決して上等とは言えないソファに向かい合って着席すると、小早川さんがため息まじりに口を開いた。


「……実は嵯峨さんにもアポイントをお願いしていたんですが、お断りされてしまって……なので桐原さんにはこうしてお会いできて本当にありがたかったんです。先生はこういった方なので、モチベーション維持が大変というか……」

「こういった方ってどういう意味よッ!」


すかさず篠田さんが口を挟む。


「まあ、嵯峨さんは業界内でも気難しい方で有名ですから。実は桐原も直接顔を合わせたことがないんですよ」

「え?!そうなんですか??あんなに共演されてるのに?」


御厨さんが言うほど共演しているとは思わないが、顔を合わせたことがないのは事実だ。


「そうなんです。

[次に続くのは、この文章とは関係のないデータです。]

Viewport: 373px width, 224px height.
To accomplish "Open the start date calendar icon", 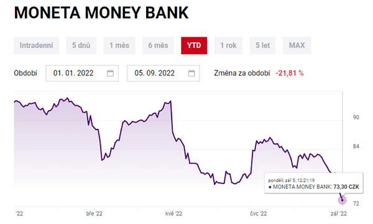I will tap(110, 73).
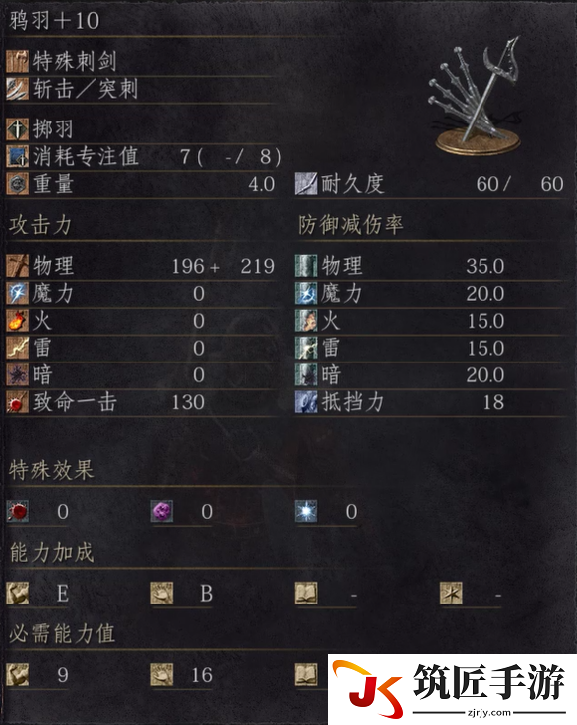
Task: Click the dexterity scaling icon showing B
Action: tap(162, 593)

だから先生がそんなに落ち込むことないんですよ」


苦笑混じりに声を掛けると、先生の顔がみるみる紅潮し、大きな目はキラキラ輝き出した。


「桐原さんっ!優しいッ!」


するとやはり、横から篠田さんがパッと身を乗り出してきた。


「いえ、事実をお話したまでです」


先生にはにこやかな笑顔を向けながら、自分にはビンビンと“不用意に口を開くな”オーラを浴びせてくるあたりさすがだ。

俺は素直に口をつぐむことにした。